= Beginning of Section =
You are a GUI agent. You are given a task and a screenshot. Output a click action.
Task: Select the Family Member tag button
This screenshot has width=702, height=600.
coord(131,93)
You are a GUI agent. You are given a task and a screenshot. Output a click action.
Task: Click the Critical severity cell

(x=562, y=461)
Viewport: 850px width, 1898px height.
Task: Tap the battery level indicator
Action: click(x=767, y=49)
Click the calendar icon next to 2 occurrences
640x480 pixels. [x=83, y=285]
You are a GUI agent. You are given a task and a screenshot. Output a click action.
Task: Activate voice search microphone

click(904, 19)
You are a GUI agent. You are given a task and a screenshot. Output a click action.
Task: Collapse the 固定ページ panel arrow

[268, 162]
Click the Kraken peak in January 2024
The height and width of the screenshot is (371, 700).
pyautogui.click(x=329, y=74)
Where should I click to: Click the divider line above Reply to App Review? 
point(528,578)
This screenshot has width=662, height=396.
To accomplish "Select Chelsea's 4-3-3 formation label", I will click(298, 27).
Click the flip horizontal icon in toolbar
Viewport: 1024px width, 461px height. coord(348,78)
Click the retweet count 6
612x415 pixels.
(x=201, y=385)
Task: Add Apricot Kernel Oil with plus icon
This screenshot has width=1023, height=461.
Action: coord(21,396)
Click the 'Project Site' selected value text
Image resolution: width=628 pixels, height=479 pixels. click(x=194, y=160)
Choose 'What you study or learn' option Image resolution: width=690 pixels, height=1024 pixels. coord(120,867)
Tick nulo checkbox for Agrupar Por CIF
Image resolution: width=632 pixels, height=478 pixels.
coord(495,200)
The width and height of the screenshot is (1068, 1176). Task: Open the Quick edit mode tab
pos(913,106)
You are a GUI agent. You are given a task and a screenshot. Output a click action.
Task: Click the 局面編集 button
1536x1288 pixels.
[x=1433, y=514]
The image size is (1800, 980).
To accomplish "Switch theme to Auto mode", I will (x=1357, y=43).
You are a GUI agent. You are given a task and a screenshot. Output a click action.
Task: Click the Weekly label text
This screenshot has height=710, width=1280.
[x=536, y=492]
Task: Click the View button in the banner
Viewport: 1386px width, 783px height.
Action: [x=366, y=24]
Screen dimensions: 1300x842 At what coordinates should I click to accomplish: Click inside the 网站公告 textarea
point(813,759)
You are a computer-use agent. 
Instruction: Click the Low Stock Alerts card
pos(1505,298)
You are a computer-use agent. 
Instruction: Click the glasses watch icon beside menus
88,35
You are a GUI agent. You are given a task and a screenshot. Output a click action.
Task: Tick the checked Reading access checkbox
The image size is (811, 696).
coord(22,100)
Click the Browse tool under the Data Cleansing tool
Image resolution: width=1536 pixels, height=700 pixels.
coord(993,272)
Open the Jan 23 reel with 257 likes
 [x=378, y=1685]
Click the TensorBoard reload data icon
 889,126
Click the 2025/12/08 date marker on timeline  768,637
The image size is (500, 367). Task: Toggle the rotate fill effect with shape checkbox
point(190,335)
= End of Section =
■ Work task: From the material above, gather all lines that include the string "button" and copy them.

■ Response:
Task: Select the Family Member tag button
Task: Click the 局面編集 button
Task: Click the View button in the banner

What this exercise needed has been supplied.